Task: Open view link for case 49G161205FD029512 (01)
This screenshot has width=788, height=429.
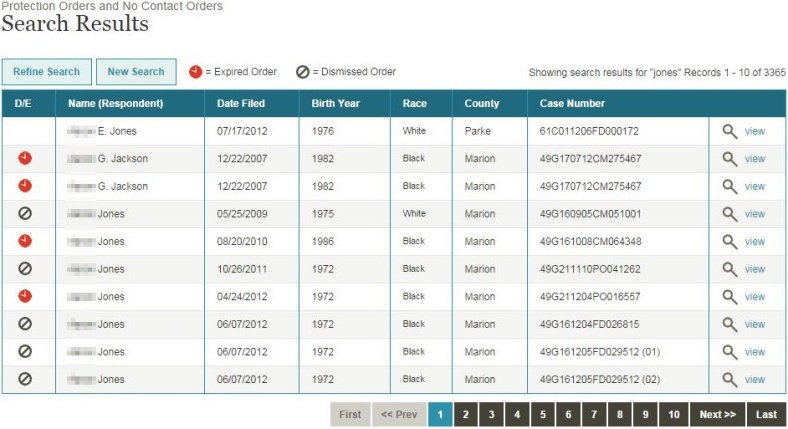Action: point(754,352)
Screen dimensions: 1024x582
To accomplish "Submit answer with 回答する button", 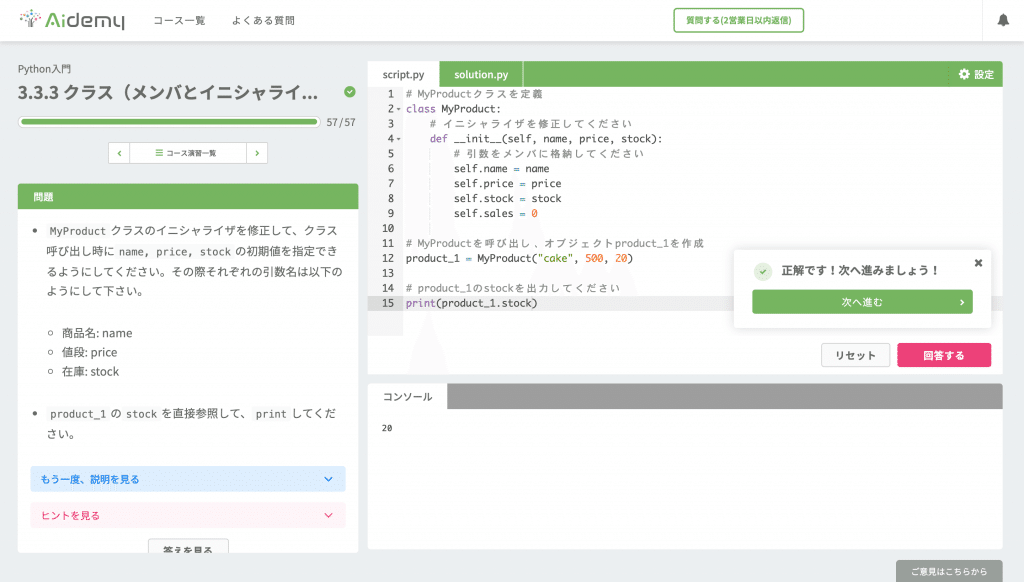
§ §
WORK ORDER:
Please set down the records above word for word and omit their pictures.

TASK RESULT:
Task: Open view link for case 49G161205FD029512 (01)
This screenshot has width=788, height=429.
Action: point(754,352)
Screen dimensions: 1024x582
To accomplish "Submit answer with 回答する button", 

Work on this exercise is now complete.